Clear Secure, Inc. (operating as: CLEAR) is an American technology company that operates biometric travel document verification system at some major airports and stadiums.

History

Origin and founders 
Steven Brill and Ajay Amlani were original owners of Clear, a subsidiary of Verified Identity Pass, founded in 2003. Ajay Amlani left the company in 2006 to pursue another identity technology company named YOU Technology. Steven Brill stepped away from the company in 2008.  Clear shut down in 2009 after filing for bankruptcy.

2010s 
Caryn Seidman-Becker purchased CLEAR out of bankruptcy in 2010 with her partner and co-founder Ken Cornick. They relaunched the company in 2012. Clear operates out of its headquarters in Manhattan, New York.

Caryn Seidman-Becker and Ken Cornick saw Clear as a promising business to pursue based on the fact that they believed the market for surveillance and security would rise due to the catastrophic events that happened on 9/11.

2020s 
In 2021, Clear went public as Clear Secure, Inc. on the NYSE with the ticker symbol ‘YOU’.

In January 2023, Clear celebrated the launch of security lanes at its 50th airport, Raleigh-Durham International Airport.  It followed that up with new lanes at Kansas City International Airport at the end of February 2023.

Corporate affairs

Patents 
The company has received patents for “physical token-less security screening using biometrics”, which allows a person to be identified using their individual and distinctive biometric identity that the company creates. The company has been successful in filing and receiving several patents throughout the years. On February 4, 2020, the company was granted the ability to ticket people through their biometric identities. Prior to this patent, the company was also granted two patents on January 14, 2020, to conduct pre-identification before an individual approached the stationed device and to use individual biometric identities to expedite interactions with people in the close vicinity. To simplify and expedite the process even further, on December 31, 2019, the company was granted a patent to use mobile devices in enrolling into the system.
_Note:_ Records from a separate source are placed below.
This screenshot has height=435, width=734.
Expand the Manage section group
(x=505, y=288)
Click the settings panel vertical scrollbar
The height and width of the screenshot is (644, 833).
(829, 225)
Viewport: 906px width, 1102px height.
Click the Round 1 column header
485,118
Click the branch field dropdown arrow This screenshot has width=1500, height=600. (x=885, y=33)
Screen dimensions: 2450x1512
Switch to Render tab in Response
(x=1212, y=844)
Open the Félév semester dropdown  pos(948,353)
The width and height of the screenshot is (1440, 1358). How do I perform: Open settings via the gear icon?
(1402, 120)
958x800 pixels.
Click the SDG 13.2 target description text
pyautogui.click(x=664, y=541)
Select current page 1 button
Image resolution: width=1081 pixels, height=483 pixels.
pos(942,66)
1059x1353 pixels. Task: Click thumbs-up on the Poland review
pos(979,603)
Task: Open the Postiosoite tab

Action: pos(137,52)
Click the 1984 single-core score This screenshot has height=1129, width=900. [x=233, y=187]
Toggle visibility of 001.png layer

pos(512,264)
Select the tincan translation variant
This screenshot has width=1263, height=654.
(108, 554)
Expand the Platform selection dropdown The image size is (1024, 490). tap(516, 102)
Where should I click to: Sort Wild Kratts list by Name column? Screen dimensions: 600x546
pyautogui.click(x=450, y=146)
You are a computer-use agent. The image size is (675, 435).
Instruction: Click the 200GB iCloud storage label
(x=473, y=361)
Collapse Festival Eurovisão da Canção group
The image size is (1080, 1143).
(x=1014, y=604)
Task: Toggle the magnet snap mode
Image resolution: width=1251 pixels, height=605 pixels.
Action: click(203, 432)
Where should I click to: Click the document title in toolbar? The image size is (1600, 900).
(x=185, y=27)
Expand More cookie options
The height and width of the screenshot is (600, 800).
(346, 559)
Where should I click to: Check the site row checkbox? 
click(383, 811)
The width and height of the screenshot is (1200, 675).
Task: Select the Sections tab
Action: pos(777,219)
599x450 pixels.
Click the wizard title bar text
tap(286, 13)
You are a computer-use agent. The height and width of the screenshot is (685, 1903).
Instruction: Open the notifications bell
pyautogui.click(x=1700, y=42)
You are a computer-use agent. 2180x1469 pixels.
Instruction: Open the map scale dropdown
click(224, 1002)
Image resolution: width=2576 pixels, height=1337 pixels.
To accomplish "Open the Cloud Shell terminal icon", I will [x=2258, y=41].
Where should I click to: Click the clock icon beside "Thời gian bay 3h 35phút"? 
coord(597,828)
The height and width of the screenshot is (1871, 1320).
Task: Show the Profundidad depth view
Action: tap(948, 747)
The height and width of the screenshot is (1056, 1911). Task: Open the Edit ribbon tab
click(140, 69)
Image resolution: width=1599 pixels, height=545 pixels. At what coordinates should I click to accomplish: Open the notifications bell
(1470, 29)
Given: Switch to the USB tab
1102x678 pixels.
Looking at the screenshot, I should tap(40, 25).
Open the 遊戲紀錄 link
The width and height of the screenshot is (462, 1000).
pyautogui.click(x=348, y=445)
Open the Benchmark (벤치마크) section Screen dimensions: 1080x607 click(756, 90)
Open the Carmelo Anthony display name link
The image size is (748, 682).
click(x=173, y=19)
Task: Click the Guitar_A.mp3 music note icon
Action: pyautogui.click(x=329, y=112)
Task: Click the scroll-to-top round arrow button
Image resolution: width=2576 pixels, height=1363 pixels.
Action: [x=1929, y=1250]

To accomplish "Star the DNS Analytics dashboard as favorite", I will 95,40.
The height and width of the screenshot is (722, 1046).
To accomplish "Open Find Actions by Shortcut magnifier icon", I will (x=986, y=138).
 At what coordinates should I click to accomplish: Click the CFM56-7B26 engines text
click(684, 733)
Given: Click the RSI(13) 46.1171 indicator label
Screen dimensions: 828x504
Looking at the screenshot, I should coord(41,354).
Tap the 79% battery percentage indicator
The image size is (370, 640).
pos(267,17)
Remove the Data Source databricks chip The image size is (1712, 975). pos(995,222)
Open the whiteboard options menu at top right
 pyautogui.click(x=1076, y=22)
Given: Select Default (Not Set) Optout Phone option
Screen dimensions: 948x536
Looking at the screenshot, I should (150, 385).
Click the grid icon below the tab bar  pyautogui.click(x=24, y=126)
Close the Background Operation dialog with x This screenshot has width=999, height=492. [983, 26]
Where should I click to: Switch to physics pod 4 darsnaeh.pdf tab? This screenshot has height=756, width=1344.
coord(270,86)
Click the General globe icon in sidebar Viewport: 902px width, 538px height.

CLEAR has partnerships with the European company Oberthur Technologies. Oberthur provides CLEAR with identification cards encoded with information that is beyond a normal ID card. They follow the federal standards for Personal Identity Verification (PIV).

Anti-terrorism 
In June 2012, CLEAR received certification under the SAFETY Act (Support Anti-Terrorism by Fostering Effective Technologies Act of 2002) by the United States Department of Homeland Security.

Marketing and collaborations 
CLEAR has partnerships with Airlines and Stadiums. The airline currently partners with Delta Air Lines, United Airlines, and Alaska Airlines. This includes partnerships with Major League Baseball and National Football League.
CLEAR has also partnered with Lyft which grants people a 3-month free trial to test out CLEAR and gives them a $20 voucher for Lyft customers to use towards a trip to any airport.

CLEAR had a former partnership with car rental company Hertz, until the company declared bankrupt.

Revenue 
The company charges its customers $189 per year for a premium program named CLEAR Plus, however, it can be lowered if the user is a member of Delta SkyMiles®, United MileagePlus®, or holds an American Express Centurion, Platinum, or Green Card. This Membership allows them to skip past long lines, no matter if they are at a stadium, an arena, or an airport. By expanding and diversifying their locations, CLEAR also receives additional revenue from sports teams, who pay licensing fees.

Awards 
In June 2019, Clear CEO Caryn Seidman-Becker and President Ken Cornick were given the 2019 EY Entrepreneur Of The Year Award for the New York Region.